Winona Ryder (born Winona Laura Horowitz) is an American actress born on October 29, 1971 in Winona, Minnesota to Michael and Cindy Horowitz. Cindy Horowitz (nee 'Palmer') was a WASB (White Anglo-Saxon Buddhist) while Michael Horowitz was of Russian and Romanian Jewish descent. His family's original name had been 'Tomchin' but they had been wrongly assigned the name 'Horowitz' by U.S. immigration officials at Ellis Island. Winona Ryder was named after the town in Minnesota where she was born. Notable family friends included her godfather Timothy Leary and Beat poet Allen Ginsberg.

Contents

Childhood

When she was seven years old she and her family resided at a commune in Elk, California, where they lived with seven other families on a 300-acre (1.2 km²) plot of land. As the area had no electricity Ryder took to reading, particularly appreciating the novel Catcher in the Rye. Her mother did however show her some films on a screen in the barn, which perhaps lead her to develop an interest in what would later make up her career. At age 10 the family moved again to Petaluma, California. She was harassed her first week of junior high school there when a group of bullies mistook her for a feminine, scrawny boy. This led her to be schooled at home that year, but she also spent time attending the American Conservatory Theater in nearby San Francisco, where she started taking acting lessons.

Film career

In 1985 she sent a video audition to appear in the film Desert Bloom, but was rejected. However, David Seltzer, a writer and director, soon noticed her and cast her for his 1986 film Lucas for a role of an teenage outcast, falling in love, but ignored, by the main character. When asked how she wanted her name to appear in the credits, she suggested Ryder as a Mitch Ryder album of her father's played in the background. Her next movie was Square Dance (1987) (called "a remarkable debut" by The Los Angeles Times), where her teenage character creates a bridge between two alien worlds/plot devices - a traditional farm in the middle of nowhere and a Big City. Her role concentrates on a profound question: how much of our behaviour perceived by the outside world is inherent to us and how much comes from acting the social role under pressure of the society, in a way that society considers "proper" and ethical implications coming from this classical conflict of interest, which she later had a chance to make perfect in The Age of Innocence. Her breakthrough film is generally considered to be Tim Burton's 1988 film Beetlejuice, in which she played a goth teenager named Lydia suffering from depression induced by extreme consumeric worldview her parents represent, who comes to live in a haunted house (the haunting performed by Geena Davis, Alec Baldwin and Michael Keaton). She is the only human being among the players able to feel strong empathy and sympathy toward the ghosts and their drama of being captured in between the world of the living and the afterworld. The movie was a commercial and media success. She went on to play a primary role in another Burton project, the 1990 film Edward Scissorhands, alongside her then-boyfriend Johnny Depp. It is the only movie of her career in which one can admire her blond hair - her natural color, which she has dyed dark since childhood).

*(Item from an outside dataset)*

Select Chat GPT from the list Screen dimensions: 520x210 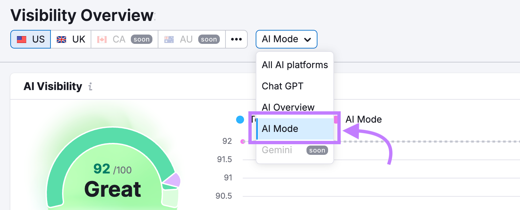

In 1989 she starred in a now cult movie - Heathers, which her agent thought was bad for her career. Her character is opposed to violence as a way to resolve conflicts and is able to express her views by stopping major violent accident from happening. Also, again she struggles forced to choose between the will of mad society and her own heart - she wins that battle in a pat by choosing neither and playing all parties against themselves, so she can be left alone to decide about her life. In the same year she did Great Balls of Fire, playing the thirteen-year-old bride of Jerry Lee Lewis. She withdrew from her role in Francis Ford Coppola's The Godfather, Part III, after feeling exhausted from recent roles — she finished two somewhat related movies Mermaids (with Cher, Christina Ricci, Bob Hoskins and Michael Schoeffling) and Welcome Home, Roxy Carmichel (with Jeff Daniels), both shot in 1990 and both stressing the motive of the ability of our own personal narrative changing our Real Life.

In 1991 she played a taxi driver who wants to become a mechanic (Night On Earth), against the forced repertoire of roles selected for women by gender prejudices.

In 1992 she starred and gave an outstanding performance in the double role of Mina Harker and princess Elisabeta, in Bram Stoker's Dracula.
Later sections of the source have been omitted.